Thanks for the advice. My kind of pond guy -- already planning how to take care of the fish!

The sand in the valley is so permeable, that if you dig a hole, it will quickly fill with water to the level of the stream.

My idea is right on with yours. I could dig a pond anywhere in the valley and the stream would fill it without even being connected. I still want to try a small "armor-plated" dam in the stream channel. If I gain 5 feet of water level this way, then that is 5 feet less I need to excavate for the floors of my ponds.

I am worried about building the core trench for my stream-channel dam in saturated soil. We have major rivers in Kansas that sometimes go dry at the surface. It just looks like a channel 300 feet across that is full of sand. However, the water is still flowing slowly through the sand. The water pops back out to the surface when you get 10 or 20 more miles downstream.

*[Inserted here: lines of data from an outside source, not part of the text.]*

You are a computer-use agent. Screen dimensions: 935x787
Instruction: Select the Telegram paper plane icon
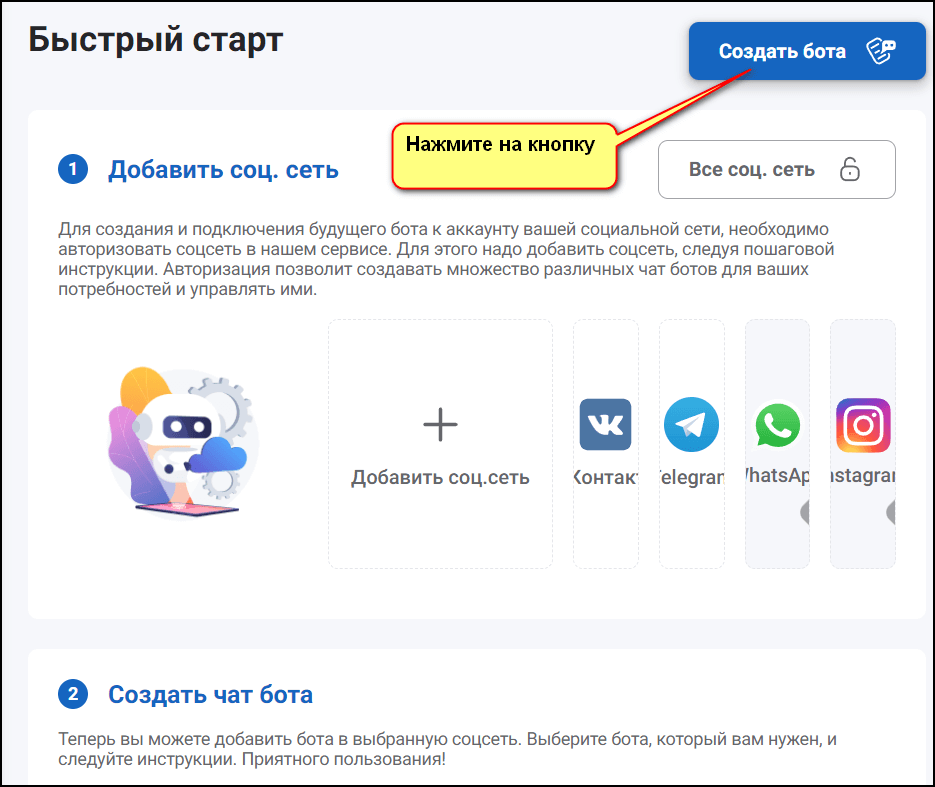691,425
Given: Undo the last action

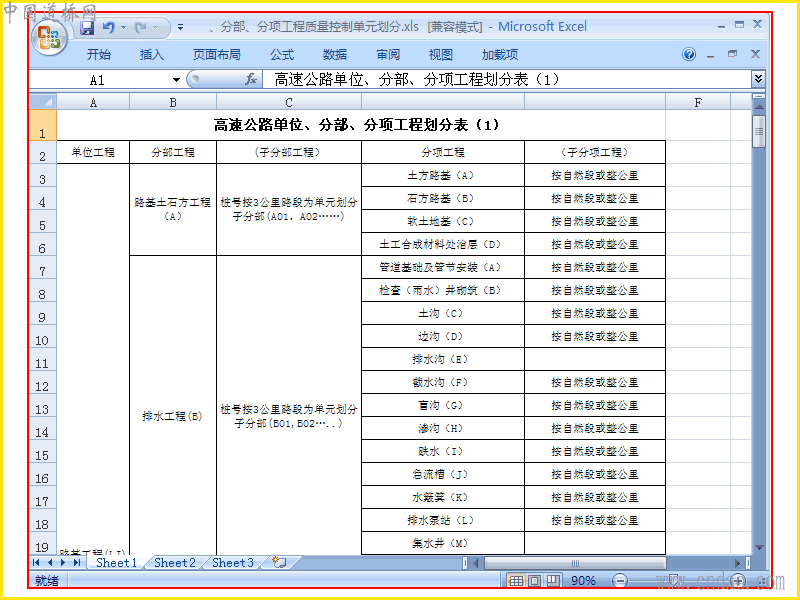Looking at the screenshot, I should (109, 28).
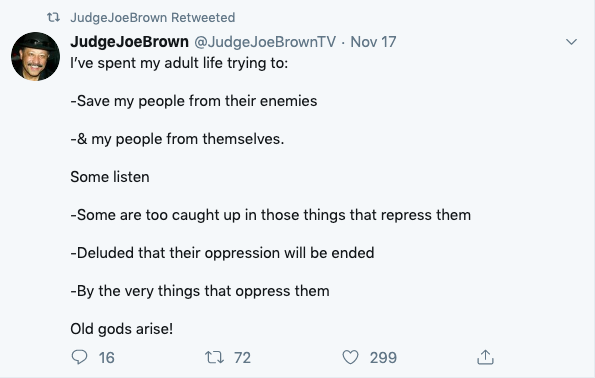Open the "JudgeJoeBrown Retweeted" link
Screen dimensions: 595x378
point(153,17)
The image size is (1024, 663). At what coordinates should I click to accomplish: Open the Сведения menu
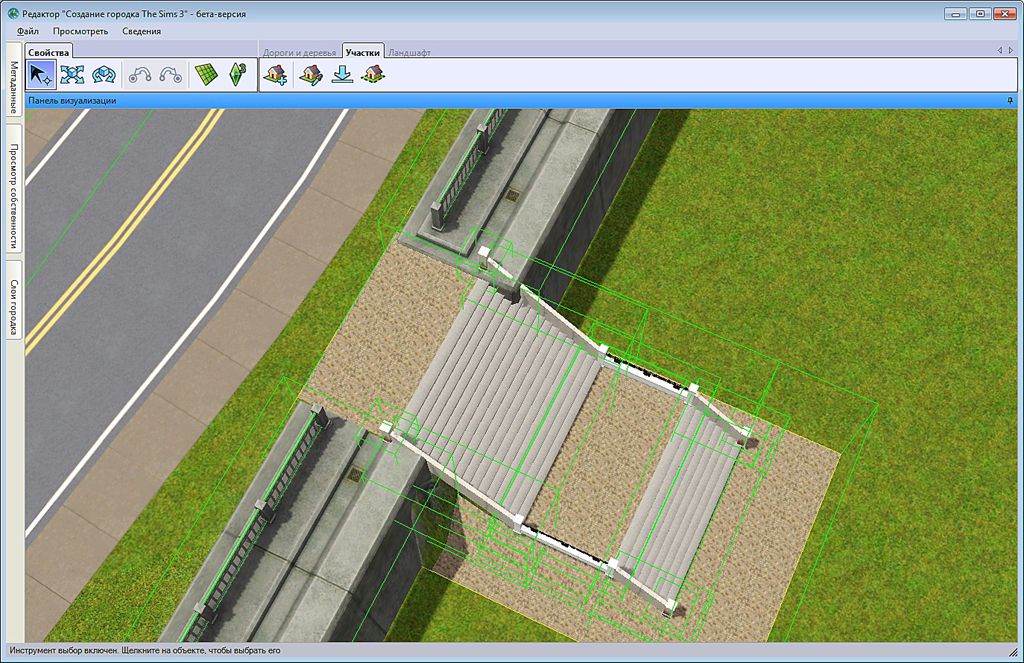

I fear my little creek is a miniature model of this phenomenon. I know a trash pump can handle all of the stream flow during a dry season. However, I don't know how much flow I have under the sand. I need to briefly get rid of this water saturating the sand to build the core trench in my dam so that it is deeper than the lowest level of sand in my valley.

I do have two 1/2 acre excavated ponds on the land up out of the stream valley. They are in horrible shape and only hold water about a foot deep. I was planning on expanding one to 3/4 - 1 acre. The other could be re-designed and re-built to maybe 2 - 3 acres. These would hopefully be the main fish ponds that I could control.